Le mec se tait, agrippe son verre et suçote le liquide rouge et sucré à travers la paille noire qui baigne dans son cocktail hors de prix, l'air à la fois rêveur et satisfait de sa diatribe. Genre, quoi ? Il hoche la tête avec les sourcils froncés sur une réflexion interne qu'il poursuit en silence, attendant de plus en plus ostensiblement un quelconque commentaire de ma part.

Je me détourne de lui et du spectacle pitoyable qu'il interprète rien que pour moi depuis dix minutes. J'en ai radicalement rien à foutre de ses conneries de nichons et de la manière dont il se pignole sur Instagram.

J'attrape mon bock : bière blonde pression, jaune clair, insipide, pas chère, le type de boisson qui n'offre aucune promesse qu'elle serait incapable de tenir. Une bière dégueulasse au comptoir d'un bar qui a sans doute été vaguement hype dans l'imagination de son propriétaire quelques jours avant son ouverture. Un bar qui aurait pu être trendy il y a cinq ans, c'est à dire une éternité à l'ère numérique. Un peu comme l'obsession de mon voisin pour les underboobs. Il renâcle pour me rappeler sa présence. Je finis ma gorgée avant de daigner lui accorder un regard de biais par dessus mon épaule. J'ai envie de lui dire : « Mec ! Tes fantasmes sont so underated. Ta sexualité est so 2014. »

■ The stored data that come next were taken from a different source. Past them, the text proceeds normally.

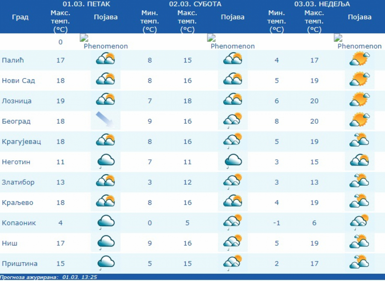Click Sunday's weather icon for Приштина
The image size is (385, 281).
tap(359, 262)
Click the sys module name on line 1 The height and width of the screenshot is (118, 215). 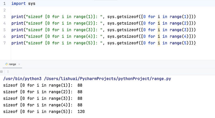point(32,4)
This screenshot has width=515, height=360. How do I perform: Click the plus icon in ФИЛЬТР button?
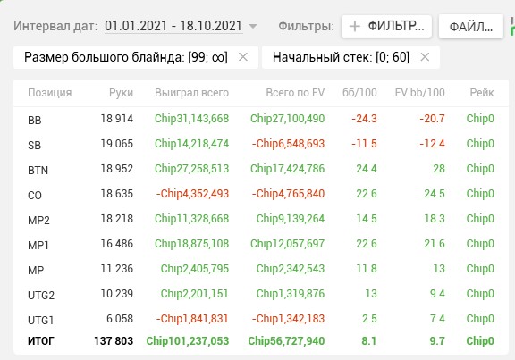(355, 26)

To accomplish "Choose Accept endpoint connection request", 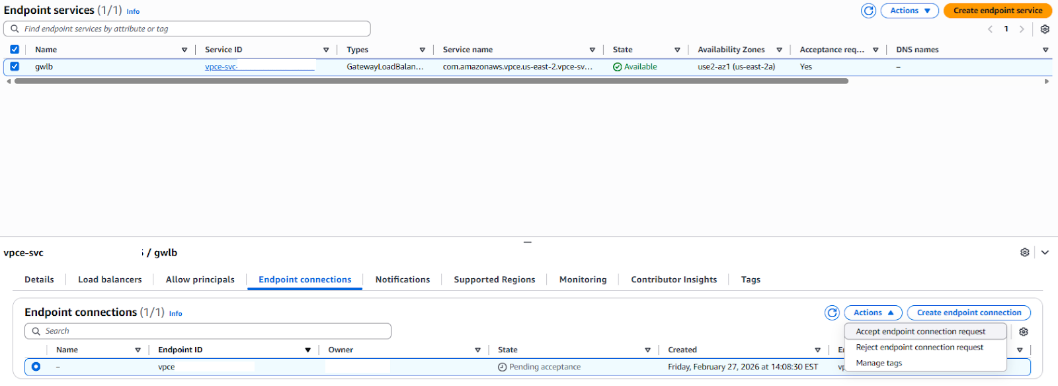I will (920, 331).
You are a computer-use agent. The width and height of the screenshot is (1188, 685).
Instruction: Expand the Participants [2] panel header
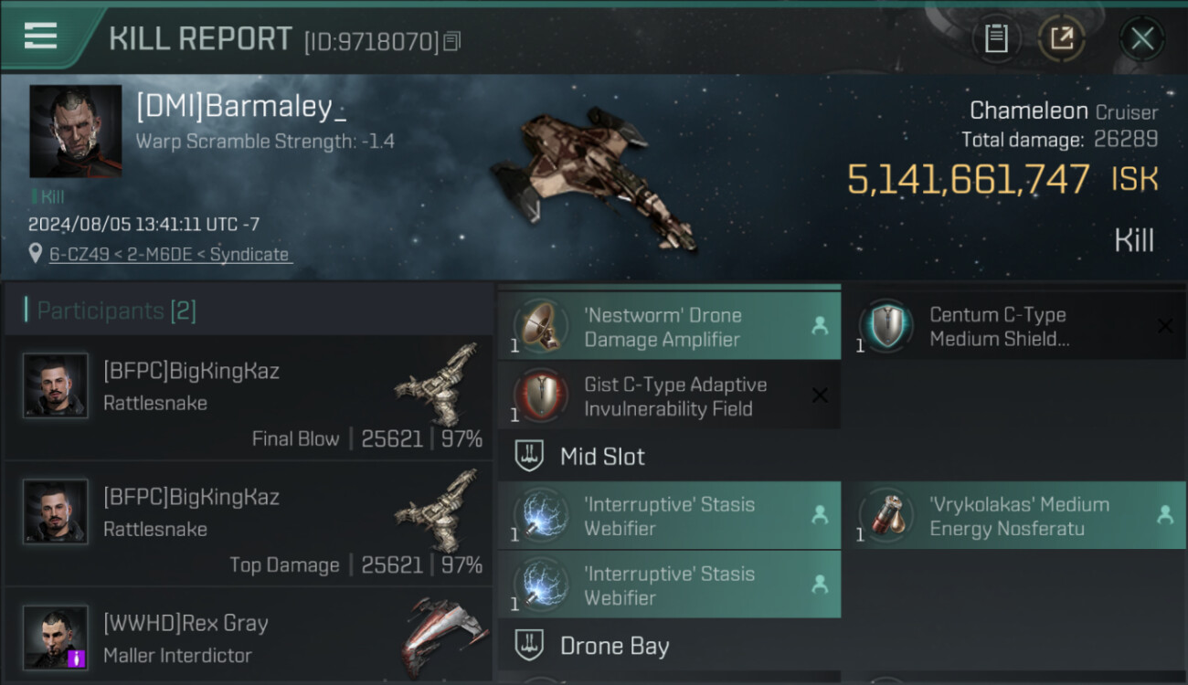point(249,311)
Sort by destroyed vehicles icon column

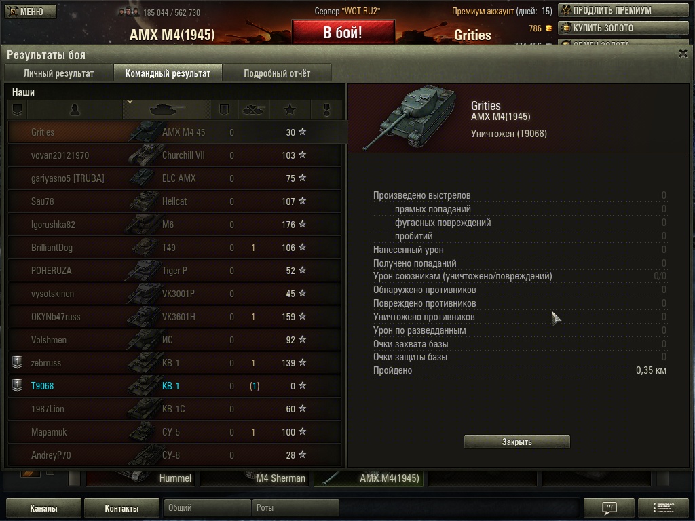pos(254,110)
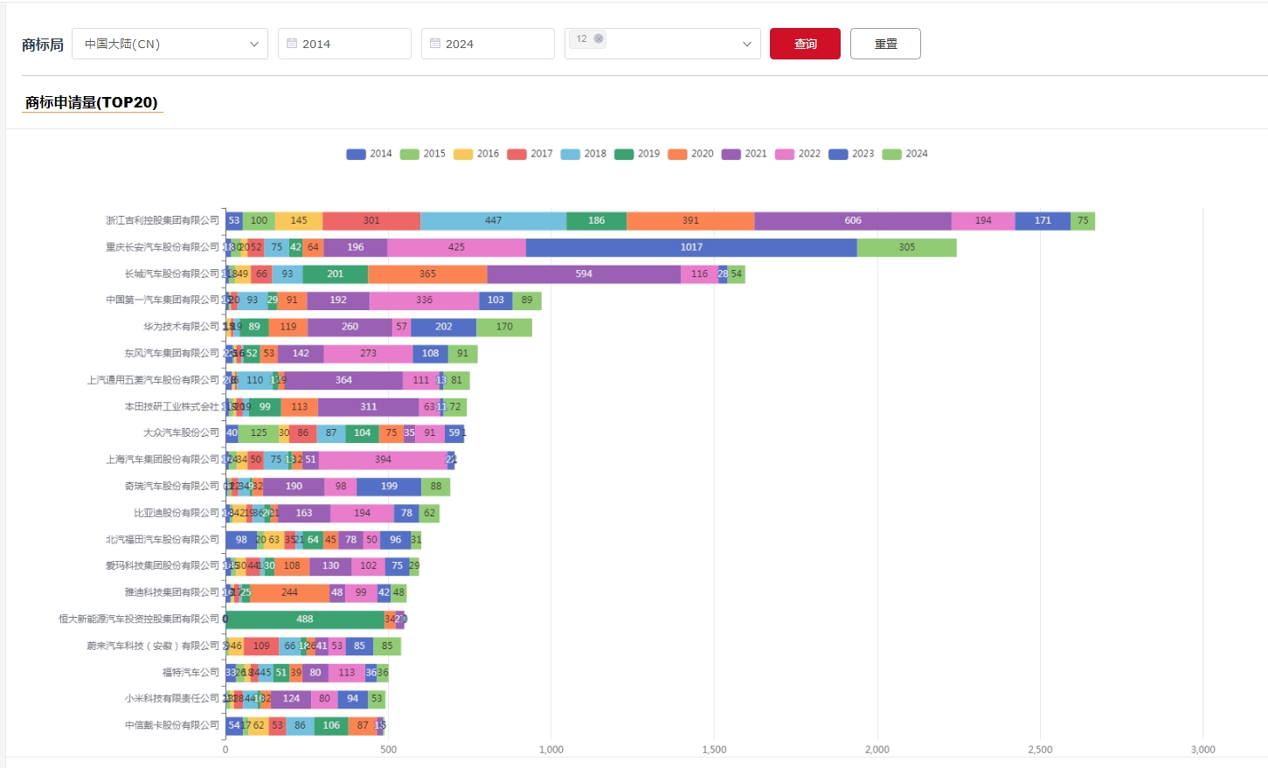This screenshot has height=768, width=1268.
Task: Click the red 查询 query button
Action: [x=805, y=44]
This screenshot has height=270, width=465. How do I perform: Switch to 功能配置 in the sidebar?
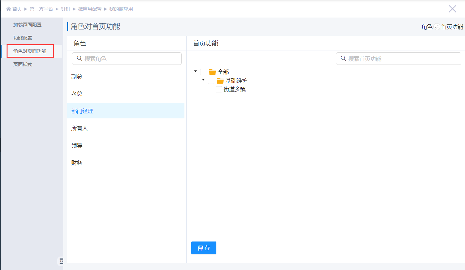pyautogui.click(x=23, y=38)
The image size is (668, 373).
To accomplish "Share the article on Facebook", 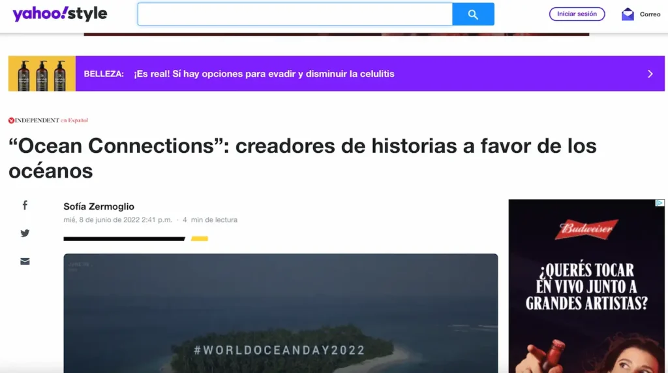I will [25, 205].
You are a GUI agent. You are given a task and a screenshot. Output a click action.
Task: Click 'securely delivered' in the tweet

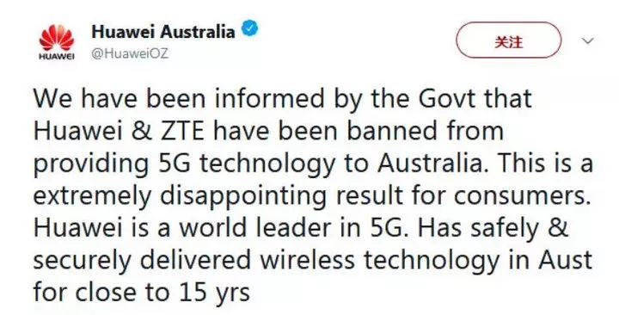coord(142,262)
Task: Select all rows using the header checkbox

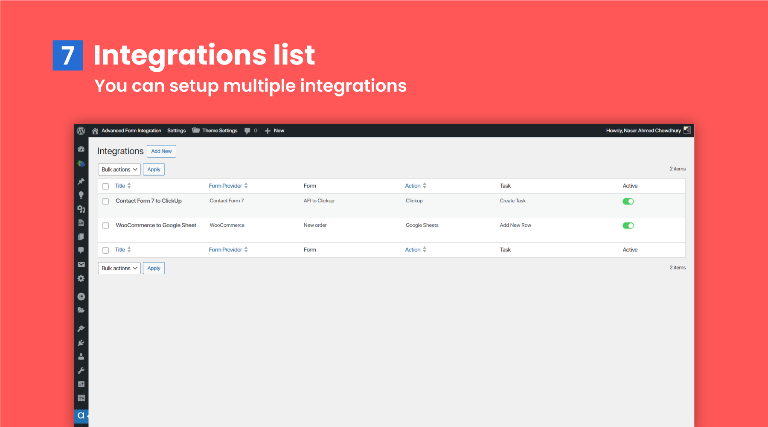Action: click(x=106, y=186)
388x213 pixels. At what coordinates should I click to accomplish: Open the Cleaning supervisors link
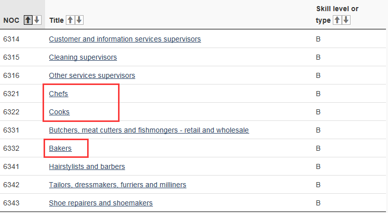(x=83, y=57)
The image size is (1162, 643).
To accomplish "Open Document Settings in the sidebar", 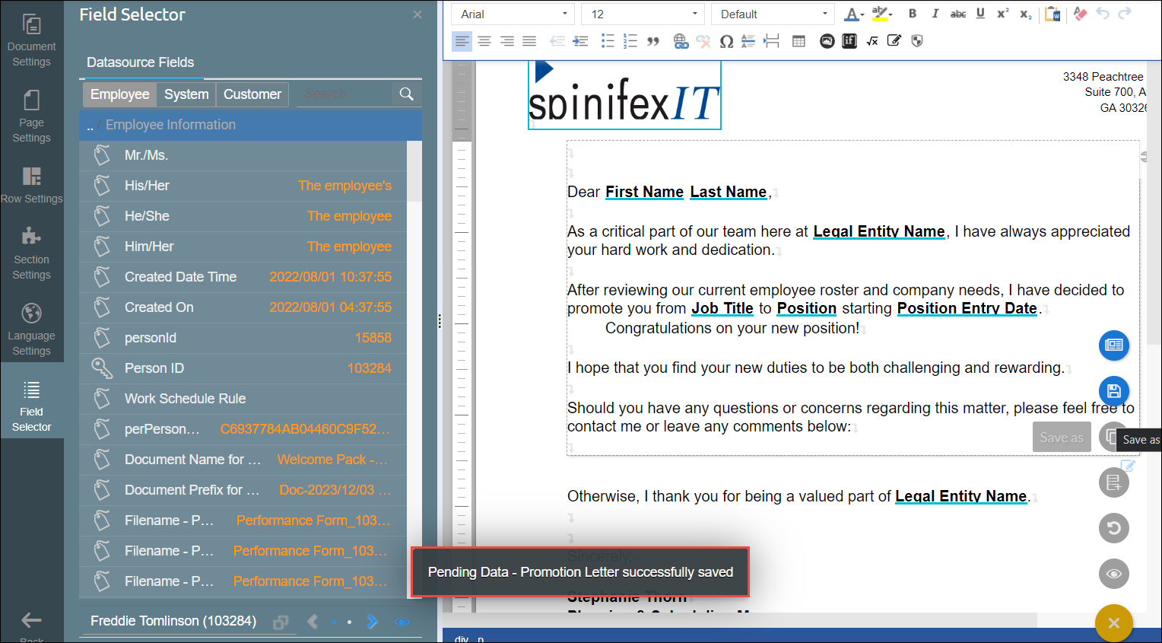I will click(31, 39).
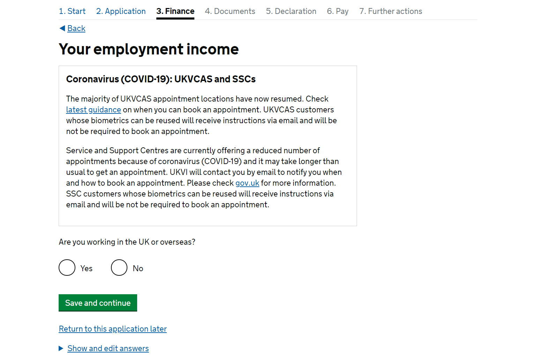Click the 7. Further actions step
Screen dimensions: 536x363
[391, 11]
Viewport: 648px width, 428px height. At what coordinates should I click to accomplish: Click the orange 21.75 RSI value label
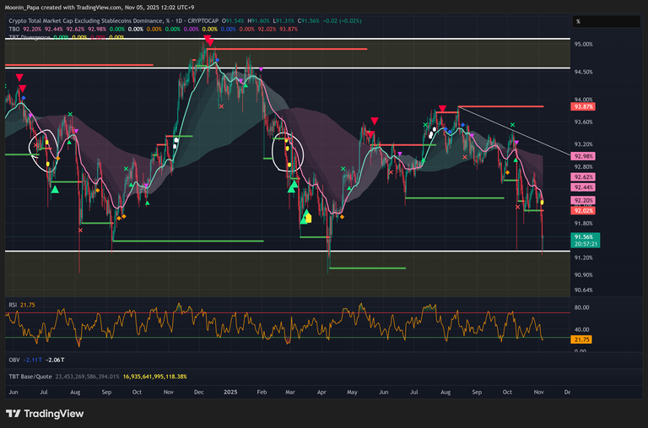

Je vais pour lui répondre un truc à moitié neutre et vide de sens pour lui signifier mon manque patent d'intérêt envers sa personnalité lorsqu'il enchaîne sur de nouvelles élucubrations :

« Tiens, regarde la petite serveuse, là, par exemple. La blondinette qui nous a servi tout à l'heure. Ben, tu vois, quand tu la regardes vite fait, tu te dirais, « ouais, voilà, quoi. C'est une meuf un peu passe-partout ». Ok, elle a un joli petit cul. Mais entre nous : il est pas exceptionnel non plus. Des meufs gaulées, y en a plein le bar. Tous les soirs de la semaine. Je le sais, je passe souvent ici. N'importe quel jour de la semaine. Ben, pourtant, cette petite blonde passe-partout, je suis sûr qu'avec une lumière rasante et un t-shirt bien moulant, elle pourrait être la reine de l'underboob. Et c'est ça qui est formidable ! Réfléchis deux secondes : le truc magique avec l'underboob, c'est qu'il y a pas forcément besoin d'avoir de gros seins. Une petite paire un peu ferme ça suffit pour enflammer l'imagination. Et ça, c'est exceptionnel : voilà enfin une technique qui met toutes les meufs sur un même pieds d'égalité. Et là, elles ont plus besoin de se soucier d'en avoir des trop gros, des trop petits, des pas droits ou deux pas pareil !

— T'es un putain d'esthète, je le félicite en levant mon verre dans sa direction en marque de respect. Un putain d'esthète doublé d'un vrai humaniste. C'est vrai qu'en t'écoutant parler de la question, je me dis : « Ce mec ! Ce MEC, il a quand même pesé tous les arguments et il sait de quoi il parle. » C'est pas donné à tout le monde.

— Mais, ouais, mais carrément. Et c'est aussi ça que je veux dire : quel autre méthode de photographie ou d'art visuel se permet AUJOURD'HUI de faire ça ? C'est pas donné à tout le monde, enfin à toutes les filles, de pouvoir se montrer sous un seul et unique angle égalitaire. Tu comprends ? Tu comprends maintenant ? Pourquoi je suis fan de l'underboob ?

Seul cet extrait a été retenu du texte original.